I personally donot agree with all his opinions. Where ever I differ, I have mentioned it in braces. The reasons of my difference of opinion will be made clear in my upcoming blogs. The blog also attempts to answer some of the points raised by honorable seniors in the zumbeel mailing list.
Thanks are due to Rabia Ghareeb, Chief Editor, CIO Webstudio for using content from the site.
Why there is there such a dearth of entrepreneurs in Pakistan?
Dr. Saif clarifies that every year; there are around 4 to 5 startups from the young passing out batches of FAST and LUMS, the two universities he has himself interacted with. So, startups are there, but they do not mature from a friendly setup to a large business. The percentage of companies making such a transition in Pakistan is less than 1%. The reasons behind these sheer failures are lack of experience, no defined contractual obligations, no formal CEO and lack of proper guidance. There is no continuous cash flow and no regular customer. The motivation being a temporal thing goes down with the passage of time and eventually the setup vanishes.
So, what are the solutions?
Friends, family and fools. These must support these young brilliant, self motivated engineers to ensure these startups are successful. One thing Dr. Saif suggests is that the guys should think about the startups right after coming out of the university. Because this is the time when one has least responsibilities, can easily take risks and has highest energy level. If one is brilliant, he may get a handsome job, and then he gets married, and then he finds himself engulfed with responsibilities that inhibit him from even thinking about startups.
But even a handsome job cant give you a reasonable lifestyle.

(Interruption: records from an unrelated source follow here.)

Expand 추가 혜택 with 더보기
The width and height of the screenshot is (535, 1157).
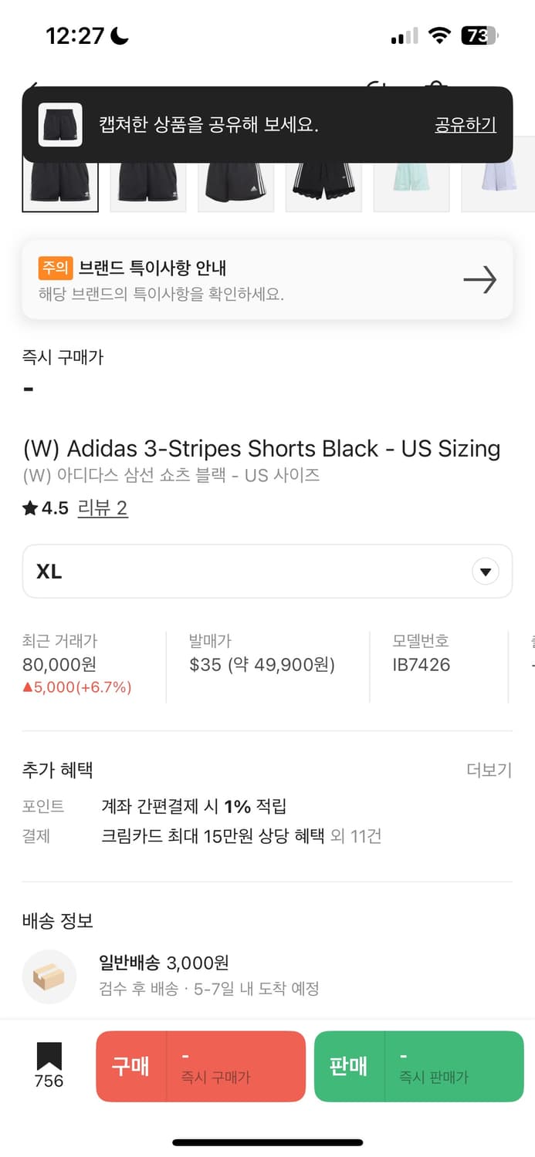[489, 770]
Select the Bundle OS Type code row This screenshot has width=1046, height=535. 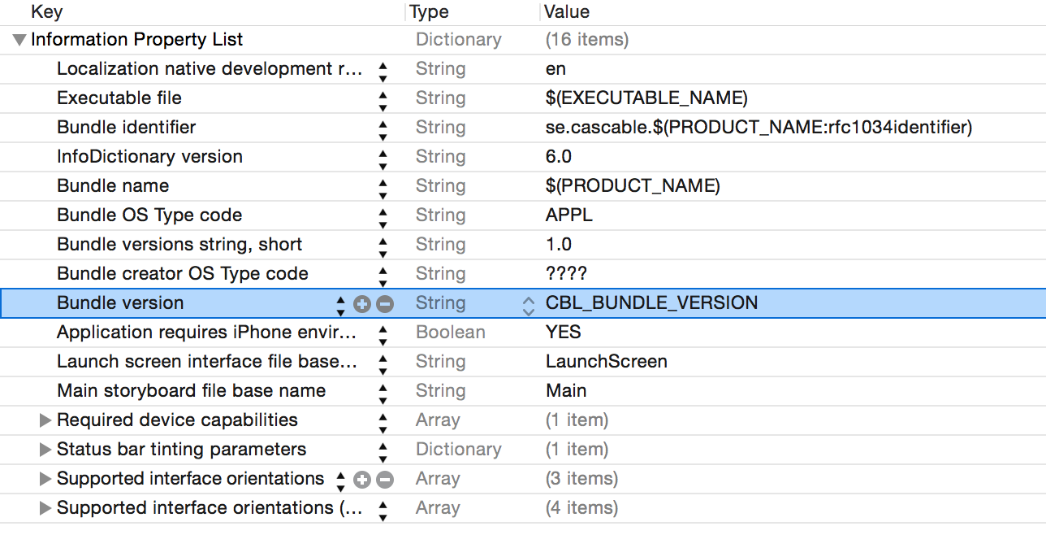pyautogui.click(x=149, y=215)
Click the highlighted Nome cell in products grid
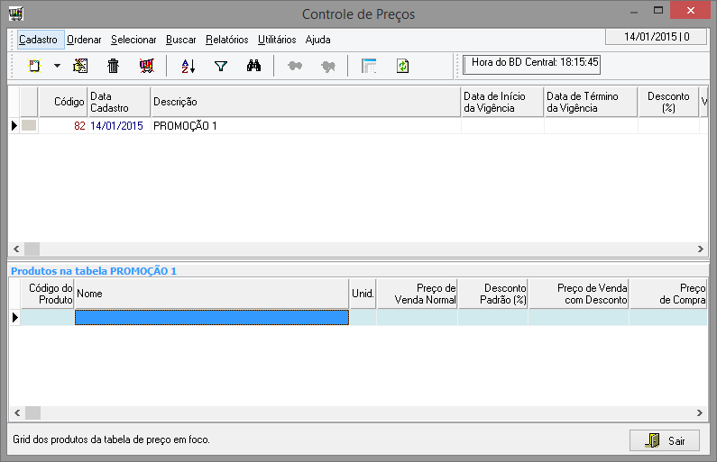This screenshot has height=462, width=717. 211,317
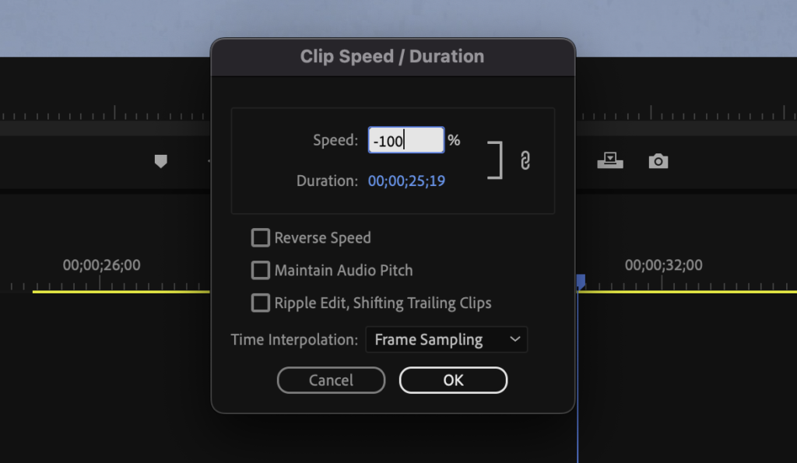The width and height of the screenshot is (797, 463).
Task: Click the Export Frame camera icon
Action: click(x=658, y=161)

The best a young graduate can get from a job is Rs 200,000 per month out of which he has to spend for his daily necessities. To reach the figure of Rs 10 million of savings, it’s going to take at least a decade, assuming he is able to retain that job for so long. And you cant reach this figure of Rs 10 million of saving even after going to West. Indeed, moving to West results in even lower savings. Either way, people just cant come out of the “survival” stage. Stuck!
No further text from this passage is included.